Une bourrasque de rage me fit serrer les deux poings. Mes prédécesseurs n’avaient pas fait le travail à moitié. Plus aucune trace de poussière d’acier laissée par le perçage, que ce fût sur les livres, le sol ou le mur…
La chance de me rapprocher de la vérité venait de me passer sous le nez. Mais, à présent, je savais que je ne me déplacerais pas pour rien au Touquet…
Chapitre quatorze
Alphonso Torpinelli Junior. Un serpent échappé des Enfers, une bête maléfique, curieuse et affamée, qui écrasait à coups de sabots les microbes qui osaient se dresser devant lui. Un homme puissant, très puissant ; un esprit malin qui brassait des milliards d’euros sur le marché le plus prolifique de tous les temps, le sexe.
Il avait su évincer du circuit son vieux père, un homme plutôt respectable. Le patriarche, atteint d’une tumeur au cerveau, avait été opéré une première fois avec succès ; mais le gliome s’était redéveloppé et sa position beaucoup trop risquée en interdisait l’ablation. Les spécialistes lui laissaient au maximum quatre mois à vivre.
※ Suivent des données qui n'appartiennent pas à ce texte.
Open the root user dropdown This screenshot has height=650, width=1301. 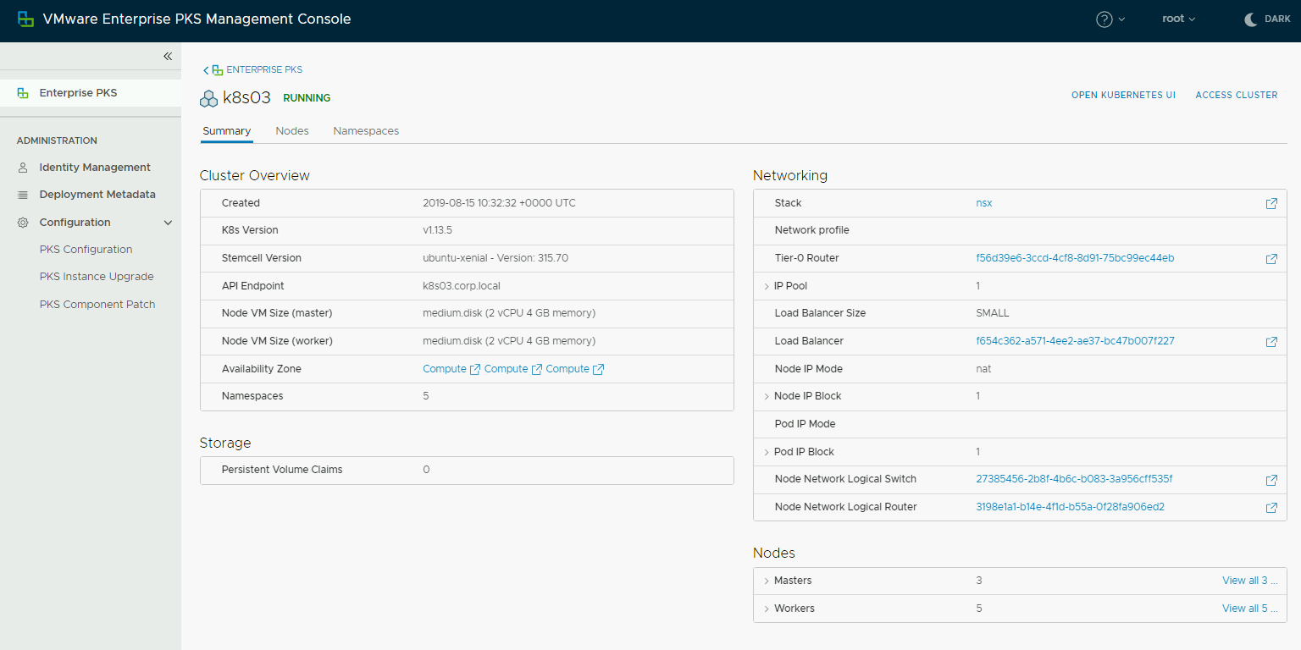pos(1178,19)
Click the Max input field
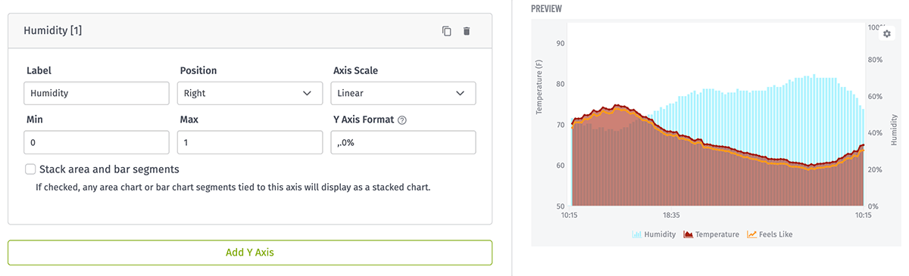Image resolution: width=909 pixels, height=276 pixels. 249,142
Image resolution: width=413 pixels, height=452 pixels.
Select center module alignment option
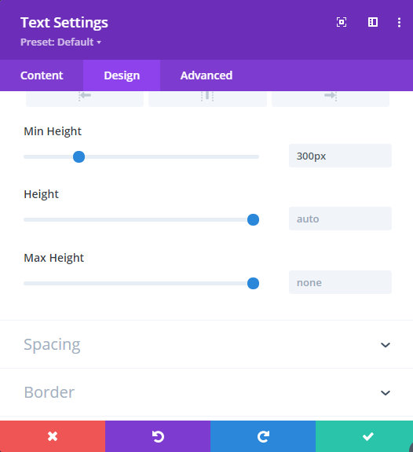(207, 99)
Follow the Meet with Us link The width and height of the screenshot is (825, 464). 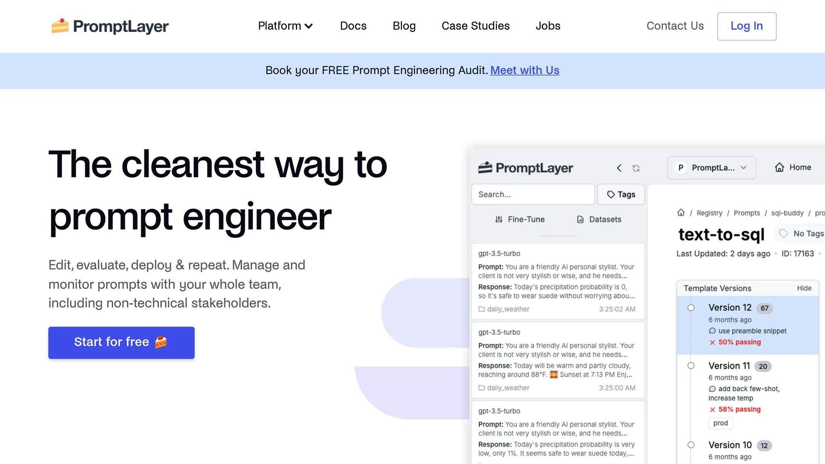pyautogui.click(x=524, y=70)
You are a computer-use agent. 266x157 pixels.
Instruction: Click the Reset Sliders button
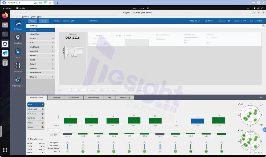click(x=54, y=148)
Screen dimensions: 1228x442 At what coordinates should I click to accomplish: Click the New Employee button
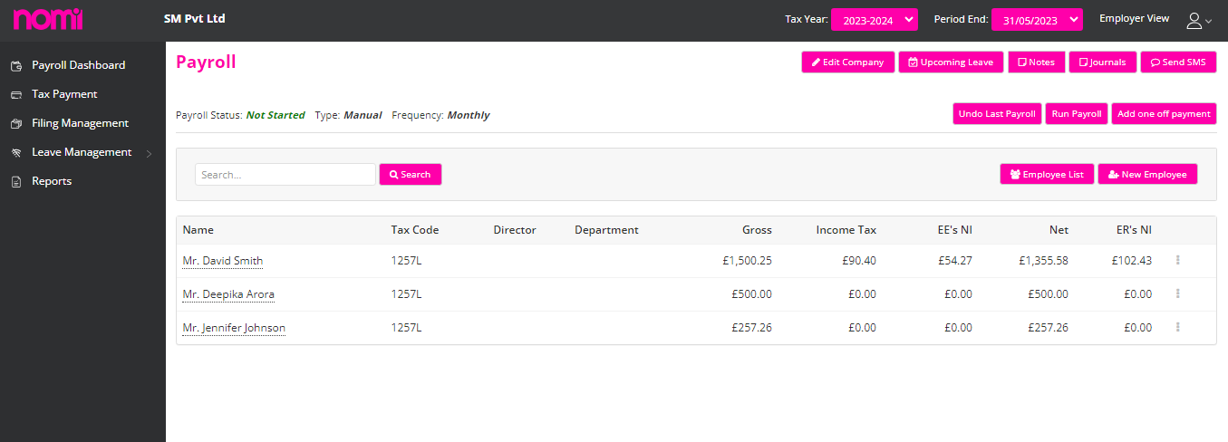1147,174
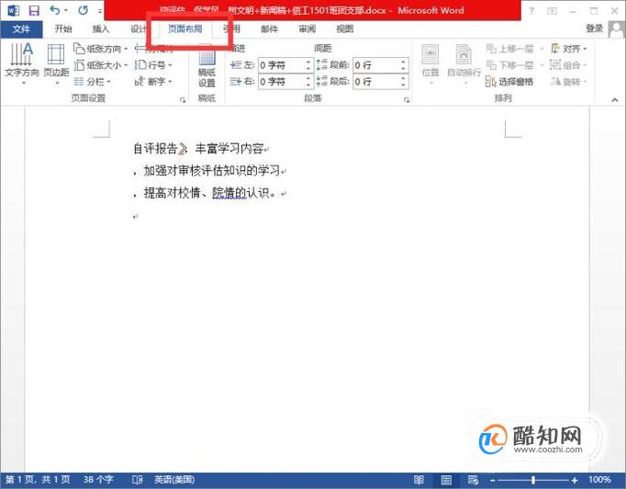Image resolution: width=626 pixels, height=489 pixels.
Task: Expand the 纸张大小 paper size dropdown
Action: [101, 64]
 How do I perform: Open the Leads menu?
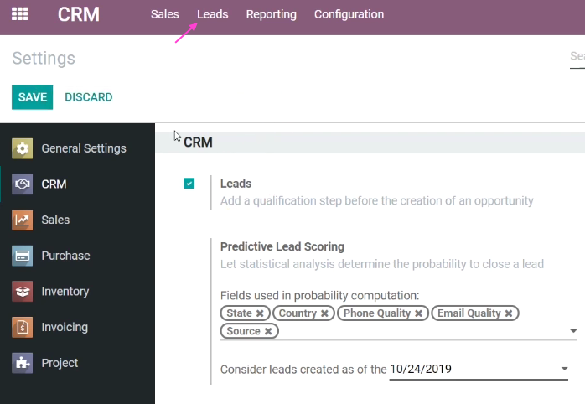[x=213, y=14]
On soupçonnait Alphonso Torpinelli de toutes les corruptions possibles et imaginables. Traite des Blanches, réseaux de prostituées dans les pays de l’Est, pédophilie et tout ce que le vice pouvait engendrer en ce bas-monde. Mais les malheureux qui avaient tenté l’expérience de fourrer le nez dans ses affaires, devaient, à l’heure actuelle, avoir nourri une bonne cinquantaine de grands requins blancs de l’océan Pacifique.